COSA POSSIAMO ASPETTARCI ORA? E LA FAMOSA IMMUNITÀ DI GREGGE? Heymann è pragmatico: “Non sappiamo cosa ci sia in serbo per noi. Il virus avrà una ripresa ed emergeranno nuove varianti ma siamo fortunati perché abbiamo vaccini che possono essere modificati rapidamente e prodotti in fretta per adeguarsi. Non possiamo predire dove si presenteranno le varianti, né la loro virulenza o trasmissione ma speriamo che si comporteranno allo stesso modo che stiamo osservando con Omicron.

Sappiamo che i vaccini prevengono non l’infezione ma i sintomi gravi se ci si ammala. Scienziati e giornalisti parlano di raggiungere l’immunità di gregge con questa pandemia ma questo termine significa che le persone sono protette contro una futura infezione perché sono vaccinate o perché hanno contratto la malattia precedentemente. Con il morbillo, per esempio, un vaccino può prevenire l’infezione così come contagiarsi previene la reinfezione. Se vaccini e virus si comportassero così anche con Covid-19 allora potremmo parlare di immunità di gregge e di bloccare la trasmissione – puntualizza Heyman – ma non possiamo. Con gli attuali vaccini dobbiamo convivere con la trasmissione. Si spera che in futuro potremo avere vaccini che bloccano la trasmissione e prevengono l’infezione ma al momento non è cosi quindi dobbiamo convivere con il virus cercando di abbassare le sue prestazioni contro gli umani, e per fare questo dobbiamo vaccinarci.

COSA VUOL DIRE CONVIVERE CON IL VIRUS?
Nelle prossime settimane il primo ministro Boris Johnson dovrebbe presentare il suo piano ‘vivere con il Covid’ che dimostrerà al mondo la strategia per effettuare la transizione da ‘pandemia’ a ‘endemia’. “Ci stiamo muovendo verso una situazione in cui è possibile dire che si può convivere con il covid perché si sta riducendo la pressione sulla sanità nazionale e sui servizi pubblici essenziali, ma è vitale riconoscere che ancora non siamo a quel punto”, ha annunciato in televisione un braccio destro di Johnson, il segretario di stato Michael Gove.

Secondo Heymann la chiave per convivere con il virus è proteggerci l’uno con l’altro indossando la mascherina anche se si è vaccinati.

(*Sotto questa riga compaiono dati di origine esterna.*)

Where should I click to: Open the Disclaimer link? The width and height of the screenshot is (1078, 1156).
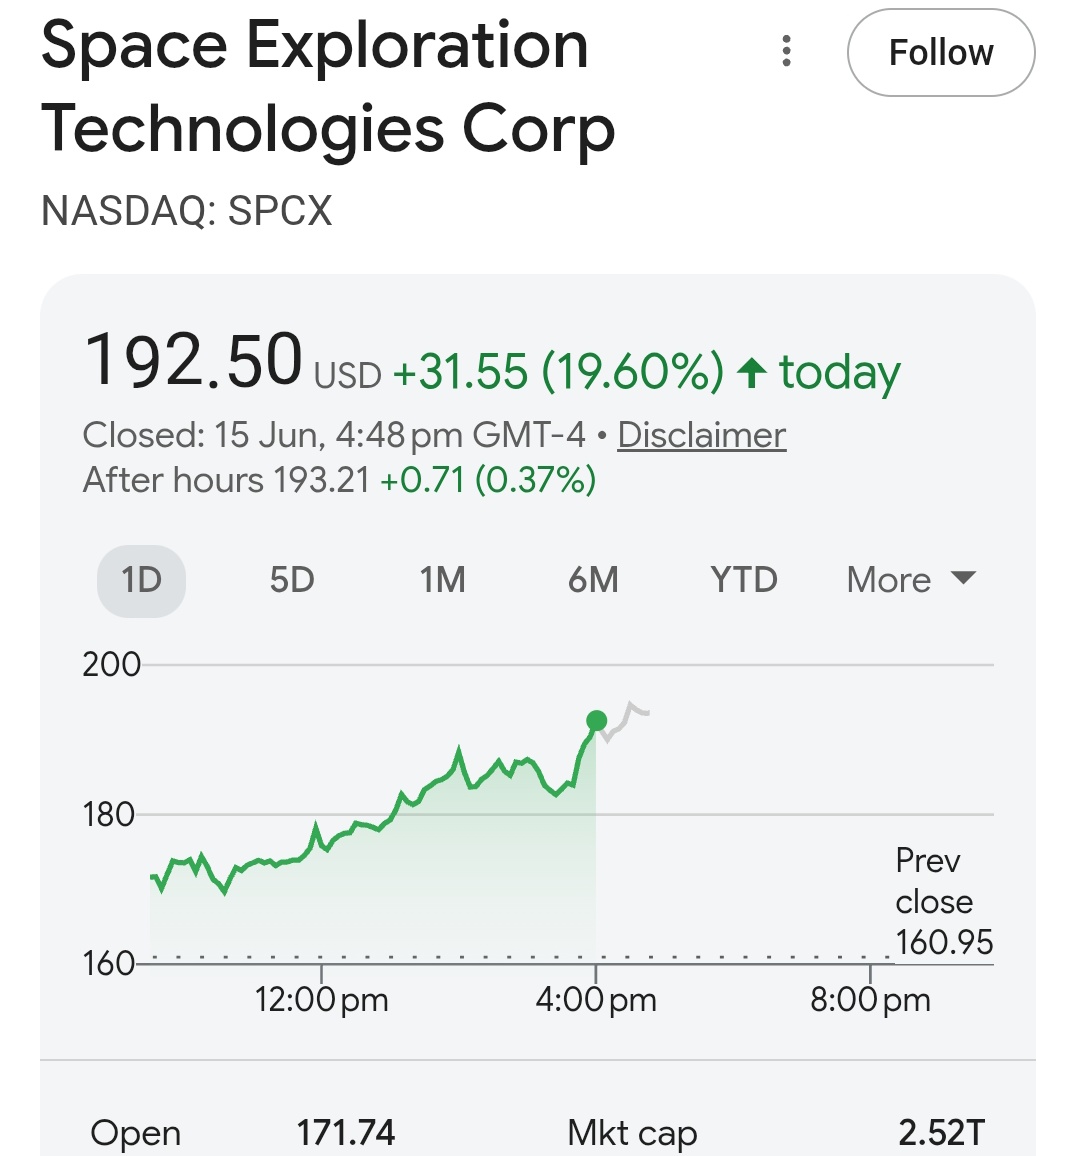tap(701, 435)
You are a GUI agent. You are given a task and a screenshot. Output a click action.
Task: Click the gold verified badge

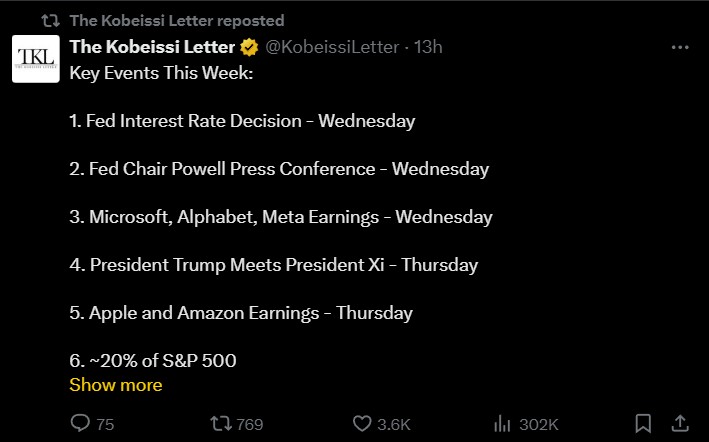[x=249, y=47]
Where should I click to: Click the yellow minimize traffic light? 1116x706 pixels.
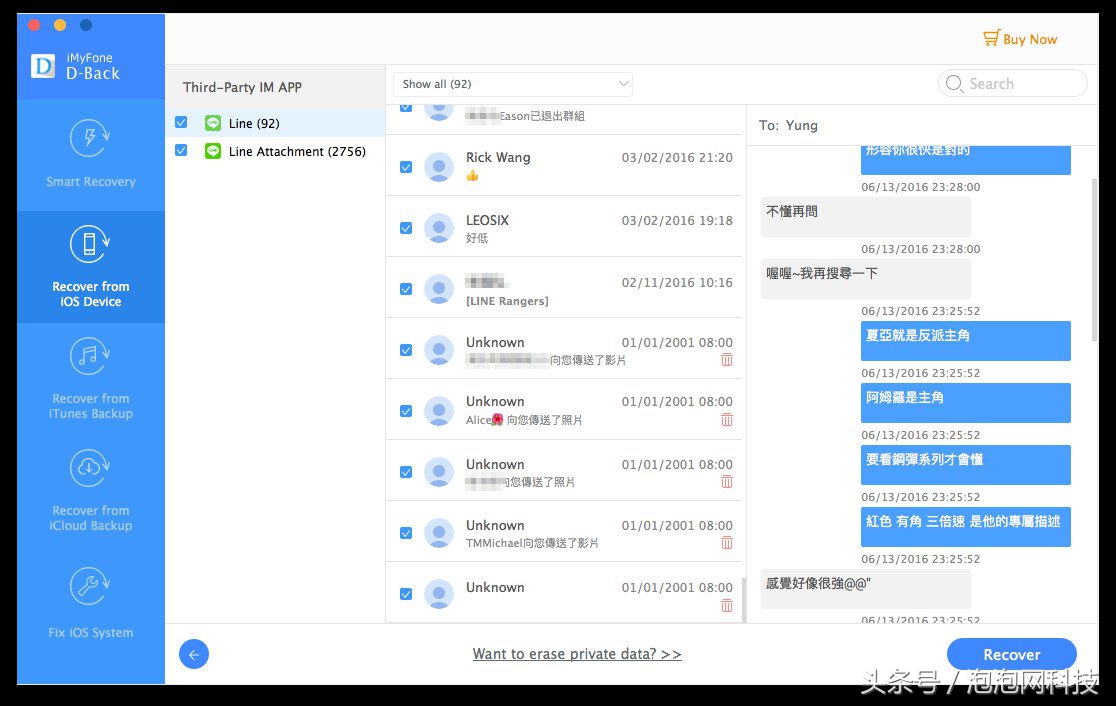coord(58,24)

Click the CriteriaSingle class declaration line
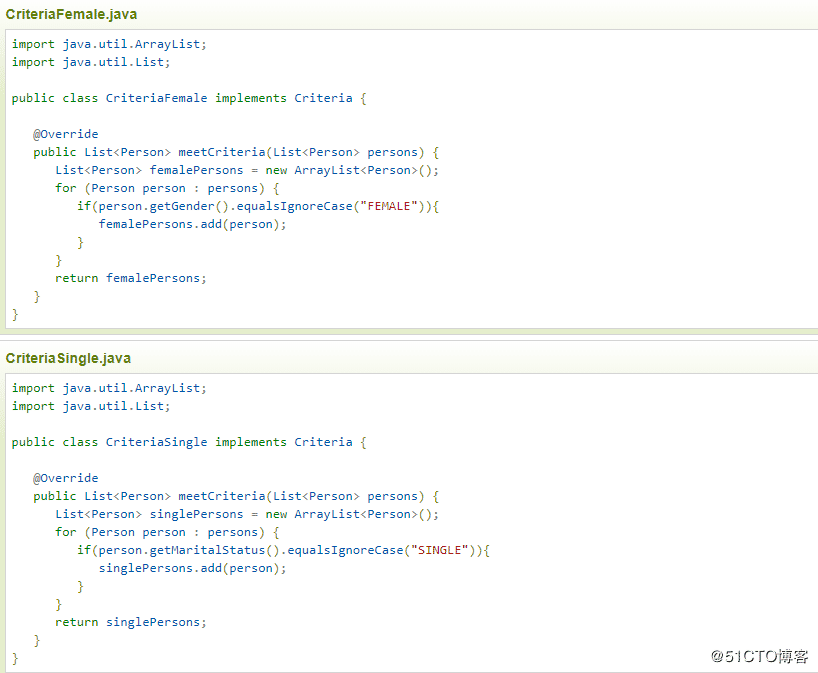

Quando si guarda al ruolo dei governi questi devono sviluppare strategie e sistemi di sorveglianza per individuare velocemente il focolaio di un nuovo picco e monitorare cosa avviene negli ospedali: “Molti paesi al mondo, incluso il Regno Unito, hanno simili sistemi per l’influenza che ora possono essere congegnati per il Covid-19” suggerisce il professore, ricordando come al momento conviviamo con il batterio della tubercolosi ed il virus dell’HIV ad esempio, ed è importante sviluppare passo passo nuove linee guida anche per il Covid-19 e le sue varianti. “Avere un buon sistema di individuazione della malattia a livello di comunità e di ospedali è molto importante per imparare a convivere con il virus via via che si evolve, e per aiutare le persone a capire come effettuare la loro valutazione dei rischi e gestirli – spiega Heymann – ad esempio per Natale abbiamo potuto farci un tampone rapido prima di portare il contagio nelle case dei nostri familiari, ma non sono molti i paesi che hanno adottato questa stessa strategia”.

COME POSSIAMO PREPARCI ALLA PROSSIMA PANDEMIA?
“Abbiamo imparato molte lezioni. Le tre componenti su cui concentrarci per il futuro sono 1) rafforzare il comparto Salute Pubblica ed il sistema di allerta per le malattie 2) Garantire che tutti i pazienti affetti da altre malattie possano accedere alla sanità anche nel mezzo di una pandemia 3) concentrarci sul migliorare la salute della popolazione in modo da renderla più resistente alle infezioni, perché questo virus non ha provocato serie conseguenze per la maggioranza delle persone che erano più sane. Se mettiamo insieme queste tre priorità nel programma per la sicurezza sanitaria dei vari paesi – conclude Heymann – saremo preparati meglio”.